I have been working in a software company for almost two years now. We provide data management solutions to a large range of clients, from fast-growing start-ups to global corporates. This is my first role in technology after my degree in Corporate Finance and working in finance roles in industrial corporate since then.
I have always felt at ease working with data and I consider myself skilled at crunching, reading and reporting them. In a rather naive fashion I thought of this as a natural transition.
What I did not realise until two years ago is that the data that I was exposed to as analyst are the final product of a supply chain that I wasn’t fully aware of. In a sense, I have used data without fully appreciating where they were coming from, or the effort that goes into producing high value, reliable data. In metaphorical terms I was like a chef that didn’t know the supply chain of the ingredients.
I believe I was not an exception in that context as the role of analysts is mainly to collect data from systems or spreadsheet and use them to produce reports. The main assumption here is that those data inputs are good, which in a corporate environment means believing that someone else is making sure that data are well collected, maintained, updated, consolidated, copied and even (!) periodically cleaned-up.
Data users vs. data workers
Finance analysts are data users. For them, data are tools used to support decision making. Sometimes external pressure and time constraints may induce finance departments to use them even when they are not as good as they should be. Loopholes and shortcuts in the process may put data quality at risk as any manual intervention on the data could contain human mistakes and inconsistencies.
In the world of data-as-tools, I focused significant care and attention on the outputs: clear charts, crisp reports and numbers that were adding up to the cent. The “art” of the analyst is to produce the best recommendations they can with tools at their disposal.
Data workers are those people that consider data-as-a-product and their role is to make sure that the final users receive data of the best quality possible.

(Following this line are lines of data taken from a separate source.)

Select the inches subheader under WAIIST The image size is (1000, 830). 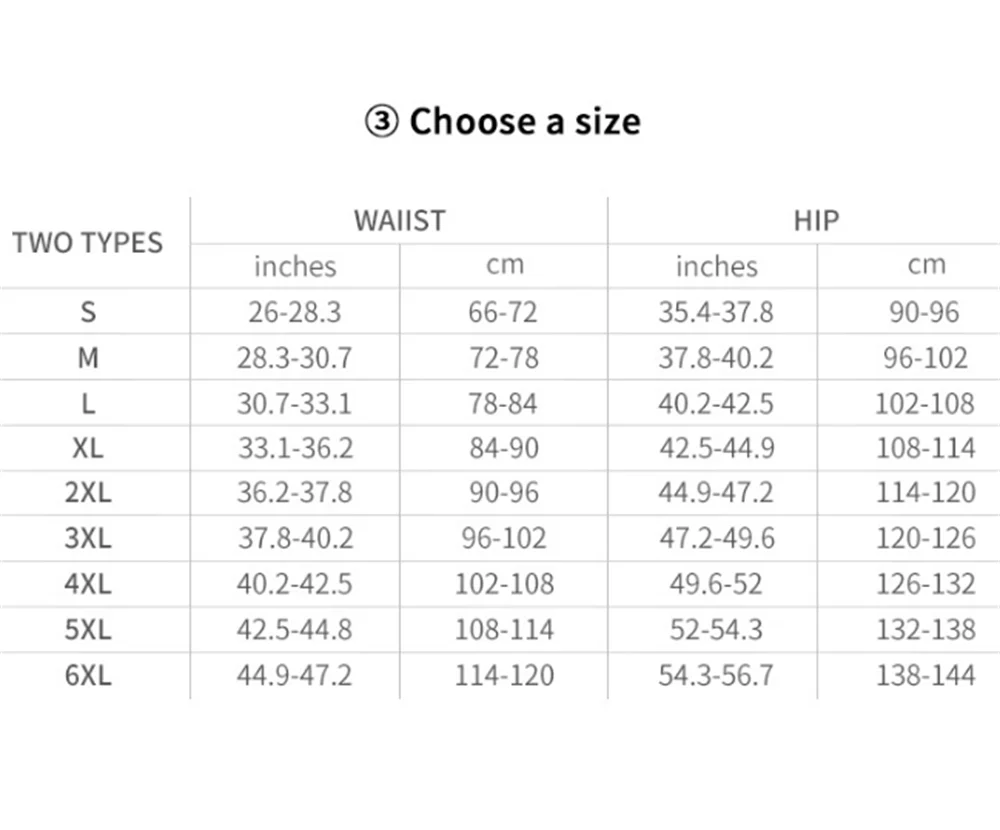click(x=295, y=266)
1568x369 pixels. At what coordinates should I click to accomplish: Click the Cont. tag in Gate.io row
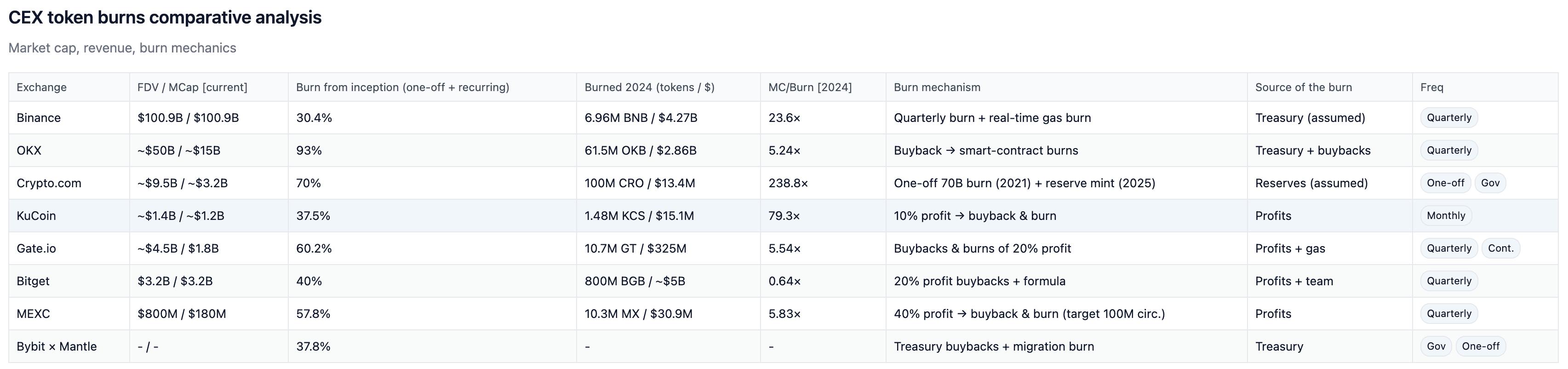(1500, 248)
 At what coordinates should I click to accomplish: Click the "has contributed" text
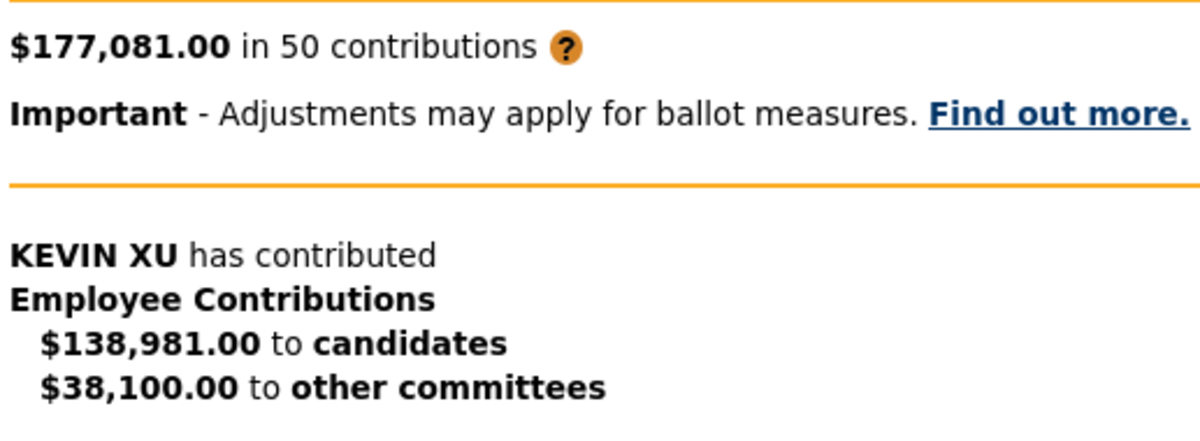[x=312, y=256]
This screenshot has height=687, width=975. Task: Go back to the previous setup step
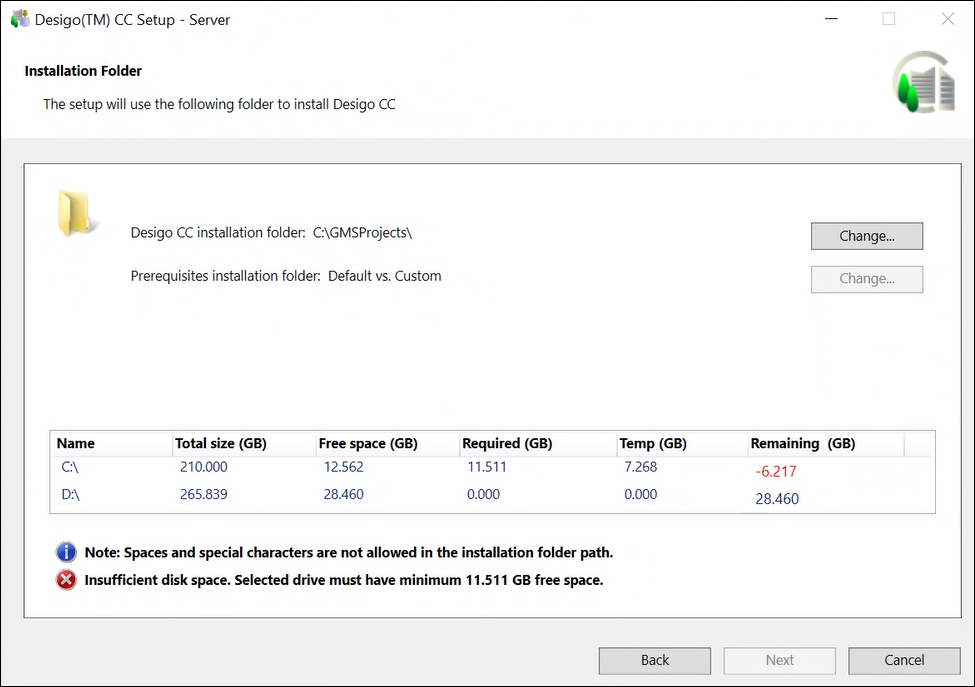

In the world of data-as-a-product I’m becoming much more aware that the quality of the output is only as good as the quality of the input. In a sense, while using even imperfect data to generate reports and BI will likely serve the purpose of moving on decisions in the short run, in the medium-long term it could damage the organisation by providing polluted recommendations.
A shift in priorities
If you asked me few years ago about the problems affecting reporting functions in large corporations I would have talked about the impacts of operational changes on accounting. Quick changes in the organisation make it difficult for a support role like finance to keep up and maintain an acceptable level of quality in the reports.
What I have realised since delving deeper into the sources and flows of corporate data is that data quality is a widespread challenge and struggling to keep pace with changes is a by-product of poor data processes. Quality data is not just consistent, but also available, well-sourced, updated, comparable, credible and reliable.
Achieving this result is not an individual sport. Finance cannot solve the issue of bad data alone with inputs coming from sales, operations, HR and beyond.
Without efficient collection, collaboration and sharing of data, crucial information can be lost at every intermediate step to detriment of the quality of the final reporting.
In my brief but revealing journey from a data user to data worker, I will try and summarise my key realisations in 5 bullets that I will expand further in subsequent posts:
- Cost of crunching: as an analyst I was spending 80% of my time reconciling, preparing and ‘crunching’ the data rather than analysing them.
- Cost of (poor) quality: the quality of a report is only as good as the quality of the underlying data. Poor quality data that is allowed to survive through the day-to-day can accumulate significant hidden costs for the organisation.
- Cost of inertia: for some companies, having solid data quality procedures in place is still seen as a nice-to-have, an investment that can be postponed until they have no choice but to act – faced with regulatory pressures or other external factors.
- Cost of time: data quality is not an intrinsic characteristic of data but it is influenced by several factors: distance from the source, availability, comparability and most importantly time. Ideally companies should try and shorten the distance between reporting functions and the field – either operations or sales or HR – in order to have a better snapshot of the reality.
- Cost of (poor) tools: for data users, spreadsheets will continue to be an invaluable tool for interrogating, manipulating and analysing data. And as a single-user tool that is fine but wherever you need to collaborate with more than a handful of other contributors in the organisation they just aren’t scalable and certainly cannot replace a system.
Being able to describe the problem is the first step
I spent the first years of my professional career reconciling information affected by technological constraints. During the high-pressure periods, we were all wishing for a smarter solution, but as the pressure lowered, triggers for investigation disappeared and we convinced ourselves that the status quo was acceptable.
A couple of years later, I find myself in a better position to articulate the issues affecting analyst roles than when I was one.
Now, it is clear to me that as soon as data quality concerns arise it is advisable to take a step back and assess the impact before the situation becomes unbearable. Implementing appropriate systems, re-shaping processes and engaging consultants is an investment in the future wealth of a company and the bigger the scale, the larger the savings.
Being able to describe the issues that affect your function can be the first step to finding a solution. And sometimes, it takes a little help from the outside to tease out the details.